Happy 1st "Butt" Day!

   It's been a year... 365 days... 12 very short months, since Jackson and I underwent fetal surgery.  To my amazing Jackson, happy 1st "butt"day my little love!  We will always celebrate what this day means: hope, strength, and love.  We will never be able to repay our family and friends for all that they have done.  Without my parents, Matt's parents, and of course Matt, Jackson and I wouldn't have been able to have the surgery.  I could never say thank you enough to my mother-in-law and my parents for sitting with me day in and day out.  They cooked, did the grocery shopping, cleaned, and in general kept me company for 10 weeks.  On the days when I had an ultrasound, they would even sneak me to a restaurant so that I could curve whatever craving I was having at the time. :)
        
   I will go ahead and warn you, I included a picture from the surgery on this post.  It isn't gory gross, but it also isn't sunshine and flowers.  :)  This is the first time that I am posting a picture of Jackson's scar.  For the most part, only family members have seen his scar, but I feel it's time to show everyone.  His scar can be hard to look at, but to me, it's beautiful.  When you see it, please don't think "Oh poor baby," I assure you that he isn't letting it get in his way of anything.  

    Why do we call it “Butt Day?”  The day we had fetal surgery, they cut into my uterus to get to Jackson's back to close the opening in his spine.  His adorable little butt was shown to the world while they performed the surgery and then tucked back into the womb to be born again later.  In the Spina Bifida community we celebrate this day.  It is a miracle that fetal surgery exists.  We are so grateful for the talented team at Vanderbilt Children's Hospital.  Without them, Jackson's story could be dramatically different.

   
   I will be the first one to admit that I have been struggling with my emotions lately.  As I got closer to this day, I found myself having very vivid flashbacks.  I often find myself tearing up, if not just completely breaking down.  My emotions are still very much raw.

   My biggest fear was something going wrong during the surgery.  I was so scared about waking up and being told that Jackson had to be delivered for whatever reason or that he didn't survive the surgery due to the stress that it put on him. 

   I remember rubbing my belly and telling Jackson that he had to be strong the entire time that I was being wheeled to the operating room.  While the anesthesiologist was putting me under, the last thing I said was, "Love you baby boy."

   When I came to in the operating room after the surgery, the first thing I did was ask Sarah, the nurse, if Jackson was ok.  When she told me that everything went perfectly and that he had a strong heartbeat that didn't change the entire time, a huge weight lifted off of my shoulders.  My fear went from losing him to doing everything possible to keep him "baking" for as long as possible.

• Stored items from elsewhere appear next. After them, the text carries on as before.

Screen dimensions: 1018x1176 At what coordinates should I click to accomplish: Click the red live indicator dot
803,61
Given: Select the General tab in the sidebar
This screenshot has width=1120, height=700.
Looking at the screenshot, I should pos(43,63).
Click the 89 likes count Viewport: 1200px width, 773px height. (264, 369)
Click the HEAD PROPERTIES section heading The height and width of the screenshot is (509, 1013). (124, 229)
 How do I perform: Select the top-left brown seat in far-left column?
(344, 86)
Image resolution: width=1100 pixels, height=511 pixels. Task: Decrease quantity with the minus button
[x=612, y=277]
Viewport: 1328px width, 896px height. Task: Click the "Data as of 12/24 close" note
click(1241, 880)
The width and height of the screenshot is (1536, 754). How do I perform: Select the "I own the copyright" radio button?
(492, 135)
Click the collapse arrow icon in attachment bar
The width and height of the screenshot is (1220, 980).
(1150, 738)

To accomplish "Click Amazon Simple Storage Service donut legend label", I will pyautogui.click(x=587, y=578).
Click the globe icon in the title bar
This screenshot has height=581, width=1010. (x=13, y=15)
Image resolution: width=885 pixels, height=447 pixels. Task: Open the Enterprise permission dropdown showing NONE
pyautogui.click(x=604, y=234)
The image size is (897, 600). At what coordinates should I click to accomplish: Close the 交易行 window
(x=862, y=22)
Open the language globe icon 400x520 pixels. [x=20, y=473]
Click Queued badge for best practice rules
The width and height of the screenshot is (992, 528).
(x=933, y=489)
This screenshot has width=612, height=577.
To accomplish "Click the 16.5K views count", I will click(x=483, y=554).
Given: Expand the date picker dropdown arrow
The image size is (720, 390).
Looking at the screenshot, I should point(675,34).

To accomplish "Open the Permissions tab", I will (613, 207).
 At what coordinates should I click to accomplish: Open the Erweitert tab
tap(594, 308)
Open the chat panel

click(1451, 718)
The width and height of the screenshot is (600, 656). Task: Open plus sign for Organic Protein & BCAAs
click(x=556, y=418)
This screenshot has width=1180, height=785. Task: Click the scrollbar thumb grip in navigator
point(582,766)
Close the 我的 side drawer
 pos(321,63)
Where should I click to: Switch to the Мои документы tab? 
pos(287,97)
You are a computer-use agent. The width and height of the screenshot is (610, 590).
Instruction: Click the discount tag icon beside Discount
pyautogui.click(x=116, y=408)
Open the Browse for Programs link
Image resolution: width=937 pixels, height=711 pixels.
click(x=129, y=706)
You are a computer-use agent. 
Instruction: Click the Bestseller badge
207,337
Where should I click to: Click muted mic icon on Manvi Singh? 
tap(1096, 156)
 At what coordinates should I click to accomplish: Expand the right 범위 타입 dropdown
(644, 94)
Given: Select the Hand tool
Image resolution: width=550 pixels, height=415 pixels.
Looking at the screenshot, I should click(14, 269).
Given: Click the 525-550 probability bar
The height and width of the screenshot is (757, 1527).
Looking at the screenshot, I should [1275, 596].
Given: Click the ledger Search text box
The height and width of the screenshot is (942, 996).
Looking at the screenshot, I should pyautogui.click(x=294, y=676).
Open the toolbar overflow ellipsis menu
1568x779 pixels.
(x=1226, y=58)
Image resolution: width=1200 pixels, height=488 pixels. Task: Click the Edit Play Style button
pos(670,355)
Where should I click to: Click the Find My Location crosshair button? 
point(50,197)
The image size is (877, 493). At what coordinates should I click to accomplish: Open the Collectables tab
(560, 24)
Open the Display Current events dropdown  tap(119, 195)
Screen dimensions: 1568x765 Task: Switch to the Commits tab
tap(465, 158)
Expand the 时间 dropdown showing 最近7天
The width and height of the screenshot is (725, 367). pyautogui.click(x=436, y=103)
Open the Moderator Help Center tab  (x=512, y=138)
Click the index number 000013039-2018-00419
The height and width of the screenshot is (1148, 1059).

   A year later, we have an almost 10 month old that has a contagious laugh, a sweet smile, and the most beautiful eyes.  He is so determined to do things and has reached his milestones - some on time, some a little late, and even some a little soon.  He babbles up a storm, ALL DAY LONG and loves to play with all of his toys.  While he doesn't have felling or movement in his ankles or feet, he sits up like a champ and is so, so close to start crawling.  He loves music and even likes me singing off key and dancing like a crazy lady.  We read daily and he's found that books taste extremely good!  He loves to pet his fur siblings and gets sad when they walk away.  He has the best personality and is the biggest flirt with the ladies.  If only I knew then what I know now! I wish I could have seen into the future, to see how wonderful Jackson is doing and how amazing he truly is.

   I've been asked several times if I would do it all over again - Yes, definitely!  It wasn't easy by any means and it was very scary, but Jackson is worth every tear that fell, every fear that crossed my mind, and every ounce of pain that I went through.  Jackson deserved every chance that was offered with the surgery.     

   My hope for this blog has always been to hopefully give a newly diagnosed mom/dad the hope that they so desperately seek.  We've been in their shoes and it was so hard.  I hope that Jackson's story will shine some light on an otherwise dark time.  So, to you, the parent that just received the news that your child has spina bifida, or whatever diagnosis you received, everything will be ok!  Your child will absolutely amaze you.  One day, like so many of us, you will look back on this time and wonder why you were so worried. You will find and feel a love you have never felt before the first time that you see your child.  Remember that you aren't alone.  Reach out to others.  You are part of a family that no one really wanted to become part of, but we are all here for you.  On the days that you struggle with keeping the hope alive, seek out the pictures of our children. There's no way to be sad when you look at pictures of all of our smiling and happy little ones.  Remember, your child's diagnosis doesn't define them!